The new president of the United Nations has called being gay “not acceptable.”

Ali Abdussalam Treki, of Libya, opened the 64th session of the United Nations General Assembly Friday with a press conference where he answered questions on a variety of topics.

When asked about a UN resolution that calls for the universal decriminalization of being gay, Treki called the matter “very sensitive.”

“[T]hat matter is very sensitive, very touchy,” Treki said. “As a Muslim, I am not in favor of it … it is not accepted by the majority of countries. My opinion is not in favor of this matter at all. I think it's not really acceptable by our religion, our tradition”

“It is not acceptable in the majority of the world. And there are some countries that allow that, thinking it is a kind of democracy … I think it is not,” he added.
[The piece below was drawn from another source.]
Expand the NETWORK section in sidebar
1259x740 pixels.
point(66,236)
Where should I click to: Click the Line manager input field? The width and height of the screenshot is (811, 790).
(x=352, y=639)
The resolution eventually was approved during last year's session but proved controversial. President Obama reversed course on the issue and backed the resolution. But Vatican officials denounced it, saying it might promote gay marriage.

The resolution, sponsored by France and the Netherlands, met with strong resistance from a group of Arab leaders who challenged it with a statement condemning being gay. The anti-gay resolution failed but attracted 60 signatures on its first day. The Arab-backed statement decried the decriminalization of being gay because it might lead to “the social normalization, and possibly the legitimization, of many deplorable acts including pedophilia.”

Florida Congresswoman Ileana Ros-Lehtinen, the ranking Republican on the House Foreign Affairs committee, blasted the new president's comments.

“The anti-gay bigotry spewed by this Qaddafi shill demonstrates once again that the UN has been hijacked by advocates of hate and intolerance,” she said.